We could be even more explicit about it, and use the type:
* Seq[ () => GlobalSimpleTypeDefFactory]
Which should work, but seems even more hacky. (In particular, we would need to
be careful that we actually cache the values if we want to maintain the
at-most-once sementics we expect from lazy values)
If you are curious, the actual issue (at least in the case I am looking at
now), is being triggered by the "requiredEvaluations(defaultPropertySources)"
line of AnnotatedSchemaComponant, which is a trait of
GlobalSimpleTypeDefFactory (Now that we are actually computing things on the
factory, it needs access to some of the annotations)
I don't really understand what the purpose of requiredEvaluation is, so I don't
want to remove it.
Again, the only time this would be an issue is when we have schema which A)
contains an error but B) happens to work if we ignore the error.
Given A), I would like to once again ask if it is acceptable to change our
behavior to reject such schemas. This will involve refactoring a number of
tests which deliberately include broken schema to test for error messages.
________________________________
From: Sloane, Brandon <[email protected]>
Sent: Friday, April 5, 2019 6:19:46 PM
To: [email protected]
Subject: Re: Exposing latent SDEs
The issue is that we need to compile the map of GlobalSimpleTypeFactories, as
that is the data structure that the compiler uses whenever it needs to look up
a type by qname.
I suppose we could change the type of that data structure from (guessing at
what the original structure looks like) Map[QName, GlobalSimpleTypeFactory] tp
Map[QName, => GlobalSimpleTypeFactory], which probably will do what we want,
but we are then relying on lazyness for our program to be correct, which always
makes me a bit nervous.
The only thing this gets us is the ability to compile broken schema so long as
the broken part is not being used. Apart from backwards compatibility concerns,
I am not sure we are doing anyone any favors by allowing this.
________________________________
From: Beckerle, Mike <[email protected]>
Sent: Friday, April 5, 2019 5:59:12 PM
To: [email protected]
Subject: Re: Exposing latent SDEs
Do we have to compile simple types even if unused? Cant we compile them lazily
if used.
I am very happy to restrict expressions that use simple type qnames for them to
have to be literal constants. Then compiling the expressions would provide the
qnames of the types actually being used.
Get Outlook for Android<https://aka.ms/ghei36>
________________________________
From: Sloane, Brandon <[email protected]>
Sent: Friday, April 5, 2019 5:12:26 PM
To: [email protected]
Subject: Exposing latent SDEs
This is related to the previous thread with the subject "Further design
difficulties with TypeValueCalculators". I believe I have solved the main issue
of that thread by computing attributes that do not depend on the context in the
SimpleTypeDefFactory instead of the instance class [0].
However, there is still an issue where I am changing the behaviour of Daffodil
to compile aspects simpleTypes regardless of if they are used or not. We avoid
the previous problem by making these aspects only those whose correctness does
not depend on the local context. However, there is still an issue where if an
unused simpleType is just plain broken, it will now emit an SDE.
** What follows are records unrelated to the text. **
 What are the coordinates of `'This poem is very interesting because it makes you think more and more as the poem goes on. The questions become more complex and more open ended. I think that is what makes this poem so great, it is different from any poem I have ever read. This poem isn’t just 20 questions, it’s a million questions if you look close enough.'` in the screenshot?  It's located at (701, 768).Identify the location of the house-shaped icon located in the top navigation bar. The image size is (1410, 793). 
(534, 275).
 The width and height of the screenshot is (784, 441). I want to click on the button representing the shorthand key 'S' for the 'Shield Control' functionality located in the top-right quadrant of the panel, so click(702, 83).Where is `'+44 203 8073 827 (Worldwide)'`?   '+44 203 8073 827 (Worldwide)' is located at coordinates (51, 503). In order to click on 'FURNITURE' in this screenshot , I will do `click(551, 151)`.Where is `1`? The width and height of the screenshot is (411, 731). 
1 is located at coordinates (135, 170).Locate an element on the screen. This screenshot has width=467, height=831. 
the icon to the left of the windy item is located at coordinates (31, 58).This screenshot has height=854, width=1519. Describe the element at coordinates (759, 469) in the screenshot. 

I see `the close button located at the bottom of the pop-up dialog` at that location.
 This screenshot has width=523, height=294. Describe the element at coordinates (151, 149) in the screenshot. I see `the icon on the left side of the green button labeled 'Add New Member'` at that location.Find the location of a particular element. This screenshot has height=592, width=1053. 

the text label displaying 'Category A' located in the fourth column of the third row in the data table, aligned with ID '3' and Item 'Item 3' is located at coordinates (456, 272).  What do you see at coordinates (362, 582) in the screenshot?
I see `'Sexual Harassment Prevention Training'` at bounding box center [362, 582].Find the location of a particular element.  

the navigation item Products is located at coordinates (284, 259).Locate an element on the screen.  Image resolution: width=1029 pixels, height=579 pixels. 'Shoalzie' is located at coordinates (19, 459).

For instance, in section05/facets/Facets.tdml we have the following schema:
4856 <xs:simpleType name="enum_st1">
4857 <xs:restriction base="xs:string">
4858 <xs:enumeration value="Trout" />
4859 <xs:enumeration value="Bass" />
4860 <xs:enumeration value="Catfish" />
4861 </xs:restriction>
4862 </xs:simpleType>
4880 <xs:simpleType name="enum_st4">
4881 <xs:restriction base="ex:enum_st1">
4882 <xs:enumeration value="Trout" />
4883 <xs:enumeration value="Bass" />
4884 <xs:enumeration value="Carp" />
4885 </xs:restriction>
4886 </xs:simpleType>
As test case facetEnum06 verifies, enum_st4 is broken because "Local
enumerations must be a subset of base enumerations"
The issue I am now running into is that all tests that use that schema are now
failing due to this, even if they do not actually use enum_st4.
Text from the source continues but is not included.